The problem » Once you find the line with "You are a GUI" in the entries below, return exactly every line from it through the line with "Given: Click the Change flight button".

(Beginning of Provided data)

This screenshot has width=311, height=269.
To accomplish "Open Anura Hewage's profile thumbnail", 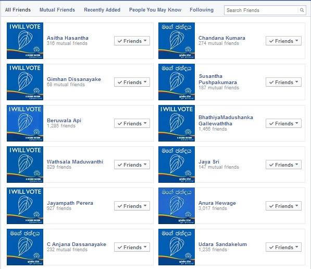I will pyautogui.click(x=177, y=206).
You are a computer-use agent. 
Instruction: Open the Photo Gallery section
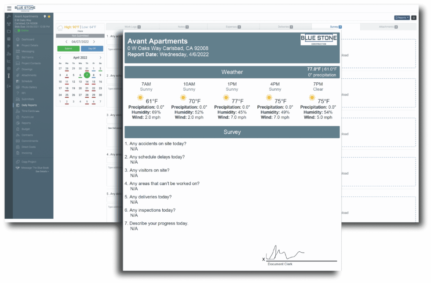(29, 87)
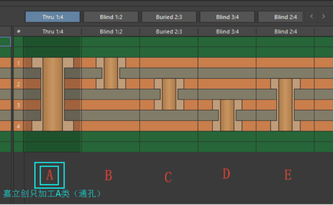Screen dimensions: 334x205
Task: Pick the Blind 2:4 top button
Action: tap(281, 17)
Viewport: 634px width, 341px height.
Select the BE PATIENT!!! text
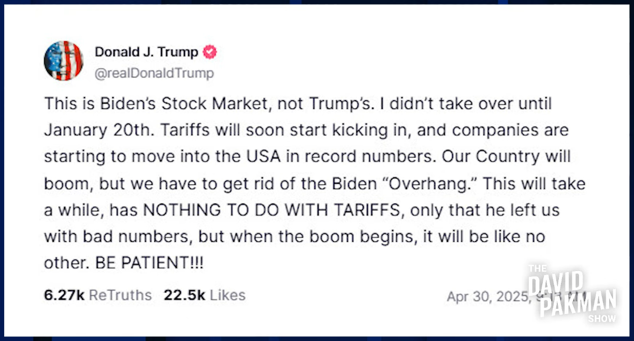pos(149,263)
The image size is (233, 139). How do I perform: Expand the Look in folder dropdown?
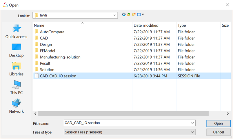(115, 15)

(End of Provided data)
(Beginning of Provided data)

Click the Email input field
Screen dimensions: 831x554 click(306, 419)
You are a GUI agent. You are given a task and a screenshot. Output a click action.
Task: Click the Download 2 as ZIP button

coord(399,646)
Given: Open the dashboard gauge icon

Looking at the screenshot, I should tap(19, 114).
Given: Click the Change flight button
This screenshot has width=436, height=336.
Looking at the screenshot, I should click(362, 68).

(End of Provided data)

Response to the task »
You are a GUI agent. You are given a task and a screenshot. Output a click action.
Task: Click the Download 2 as ZIP button

coord(399,646)
Given: Open the dashboard gauge icon

Looking at the screenshot, I should tap(19, 114).
Given: Click the Change flight button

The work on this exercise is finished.